Ritter v. Massachusetts Cas. Ins. Co.

Decision Date18 April 2003
Citation439 Mass. 214,786 N.E.2d 817
PartiesCarol K. RITTER v. MASSACHUSETTS CASUALTY INSURANCE COMPANY.
CourtUnited States State Supreme Judicial Court of Massachusetts Supreme Court

S. Stephen Rosenfeld, Boston (Mala M. Rafik with him) for the plaintiff.

Mark E. Schmidtke, Valparaiso (Philip M. Howe, Quincy, with him) for the defendant.

Present: MARSHALL, C.J., GREANEY, IRELAND, SPINA, COWIN, SOSMAN, & CORDY, JJ.

COWIN, J.

We are asked to decide whether the Federal Employee Retirement Income Security Act (ERISA), 29 U.S.C. §§ 1001 et seq. (1994), preempts State law claims made by the president of a small corporation in a denial of benefits suit. We hold that the plaintiff has no standing to sue under ERISA, and, consequently, that her State law claims are not preempted by that Federal statute.

I. Background.

The plaintiff, Carol K. Ritter, appeals from the allowance of a motion for summary judgment filed by the defendant, Massachusetts Casualty Insurance Company (insurer). We recite the facts in the light most favorable to Ritter, the nonmoving party. See Harrison v. NetCentric Corp., 433 Mass. 465, 468, 744 N.E.2d 622 (2001). Ritter is the founder and former coowner and president of Boston Physical Therapy Associates, Inc. (BPTA), a Massachusetts corporation. Throughout most of Ritter's tenure at BPTA her brother, Timothy Kaminski, was the other coowner and only other corporate officer. Early in BPTA's history Ritter and Kaminski together decided that BPTA should offer a benefits package, including health insurance, designed to attract employees. The package included disability insurance for Ritter and Kaminski, but not for BPTA's other employees. In 1991, Ritter and Kaminski applied for and later obtained disability policies from the insurer in order to replace coverage provided by an insurer who had become bankrupt.

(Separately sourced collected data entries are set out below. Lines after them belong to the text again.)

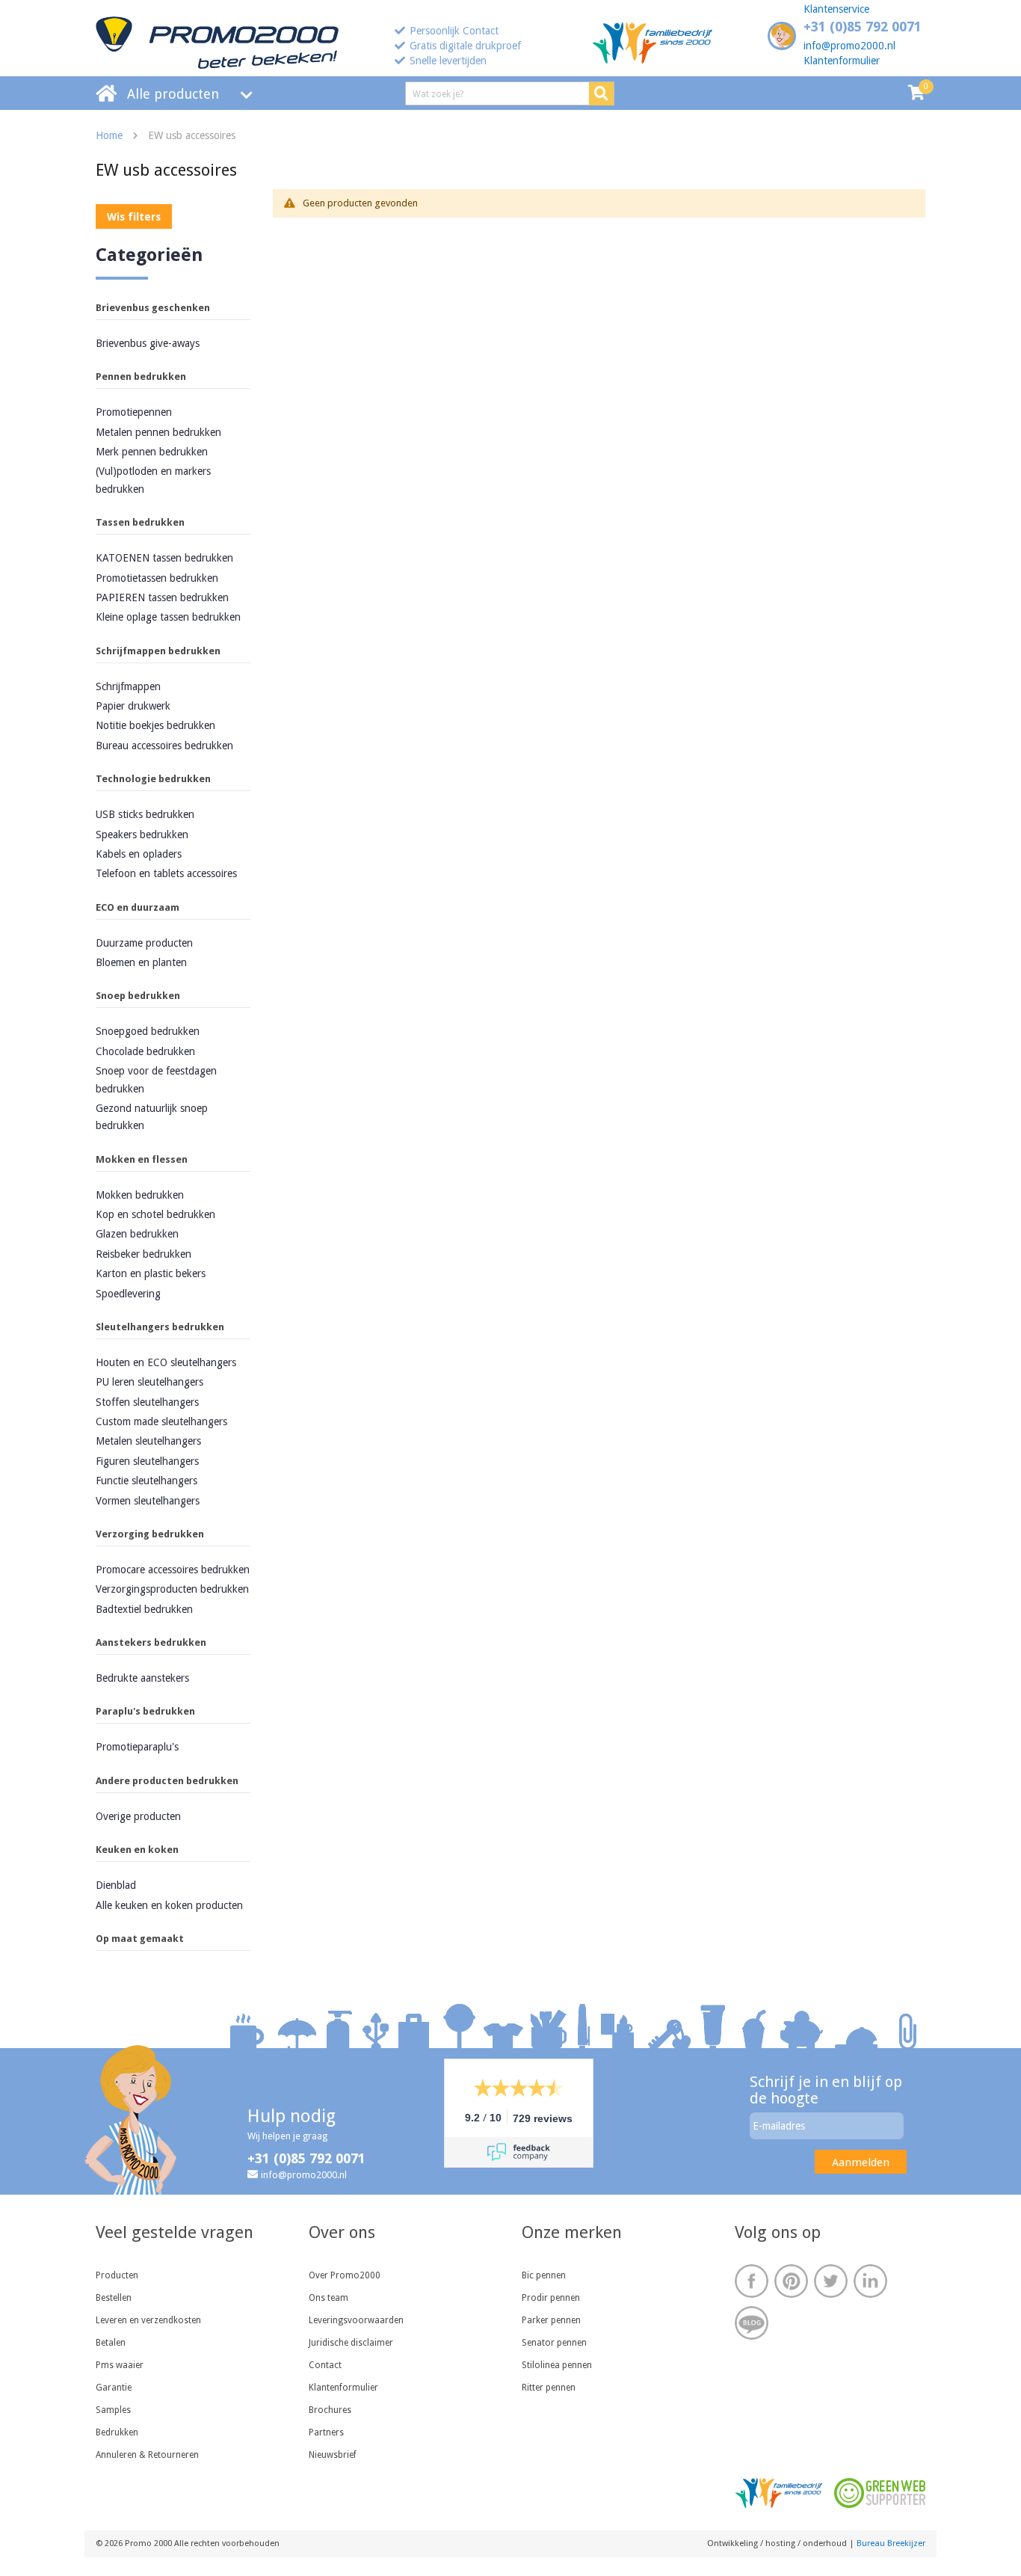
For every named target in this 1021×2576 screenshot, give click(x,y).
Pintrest (791, 2281)
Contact (325, 2365)
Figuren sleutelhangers (147, 1461)
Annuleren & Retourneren (147, 2455)
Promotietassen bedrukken (157, 578)
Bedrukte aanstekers (142, 1678)
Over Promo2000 (344, 2275)
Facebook (751, 2281)
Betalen (111, 2342)
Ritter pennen (549, 2387)
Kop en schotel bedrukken (155, 1214)
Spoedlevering (128, 1294)
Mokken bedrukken (140, 1195)
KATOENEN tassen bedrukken (164, 558)
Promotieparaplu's (137, 1747)
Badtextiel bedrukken (144, 1609)
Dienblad (116, 1885)
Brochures (330, 2410)
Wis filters (134, 217)
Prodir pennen (551, 2298)
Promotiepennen (134, 412)
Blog (751, 2323)
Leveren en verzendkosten (148, 2320)
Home (109, 135)
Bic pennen (544, 2275)
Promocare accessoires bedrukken (173, 1570)
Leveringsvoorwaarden (356, 2320)
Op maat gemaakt (140, 1938)
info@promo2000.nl (849, 46)
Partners (326, 2432)
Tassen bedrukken (140, 522)
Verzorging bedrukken (150, 1534)
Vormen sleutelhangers (148, 1501)
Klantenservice (836, 9)
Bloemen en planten (141, 962)
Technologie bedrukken (153, 778)
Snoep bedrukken (138, 995)
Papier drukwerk (133, 706)
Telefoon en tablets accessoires (166, 873)
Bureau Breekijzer (891, 2543)
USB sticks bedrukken (145, 814)
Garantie (114, 2387)
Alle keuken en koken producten (169, 1905)
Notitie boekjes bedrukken (155, 725)
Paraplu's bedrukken (145, 1711)
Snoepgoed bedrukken (148, 1031)
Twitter (831, 2281)
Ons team (328, 2298)
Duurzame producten (144, 943)
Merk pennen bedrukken (152, 452)
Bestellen (114, 2298)
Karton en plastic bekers (151, 1273)
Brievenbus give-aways (148, 343)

In 1992, Ritter was involved in an automobile accident, which left her disabled. The insurer paid benefits as required by its policy until 1998, when it determined that Ritter was no longer disabled and terminated payments. In 1999, Ritter filed a complaint in the Superior Court alleging that the insurer had failed to honor its obligations under the disability policy. In a separate count, Ritter alleged that the insurer's actions amounted to a violation of G.L. c. 93A. Although the insurer answered in a timely fashion, its answer failed to assert that Ritter's claims were preempted by Federal law. Eighteen months later, after discovery was complete, the parties filed cross motions for summary judgment. In its motion, the insurer argued that both of Ritter's claims were preempted by ERISA, and the motion judge allowed its motion for summary judgment on that basis. Ritter appealed and we granted her application for direct appellate review.

II. Discussion.

The motion judge's summary judgment determination that the Ritter's claims are preempted by ERISA is a legal conclusion that we review de novo. See Santino v. Provident Life & Acc. Ins. Co., 276 F.3d 772, 774 (6th Cir.2001); O'Connor v. Commonwealth Gas Co., 251 F.3d 262, 266 (1st Cir.2001).

A. Statutory Context.

Congress enacted ERISA to protect the interests of employees in their benefit plans. See Ingersoll-Rand Co. v. McClendon, 498 U.S. 133, 137, 111 S.Ct. 478, 112 L.Ed.2d 474 (1990); 29 U.S.C. § 1001. Among its many provisions, the act allows participants or beneficiaries to sue to recover benefits due under a covered plan in either Federal or State court. See 29 U.S.C. § 1132. In order to ensure nationwide uniformity, Congress mandated that ERISA (subject to exceptions not relevant here) "shall supersede any and all State laws insofar as they may now or hereafter relate to any employee benefit plan." 29 U.S.C. § 1144(a). See Ingersoll-Rand Co. v. McClendon, supra at 142, 111 S.Ct. 478. This broadly worded provision effectively means that if a claim can be brought under ERISA, it must be brought under ERISA. See Pilot Life Ins. Co. v. Dedeaux, 481 U.S. 41, 45-46, 107 S.Ct. 1549, 95 L.Ed.2d 39 (1987); Kelly v. Fort Dearborn Life Ins. Co., 422 Mass. 15, 16-17, 660 N.E.2d 1100 (1996).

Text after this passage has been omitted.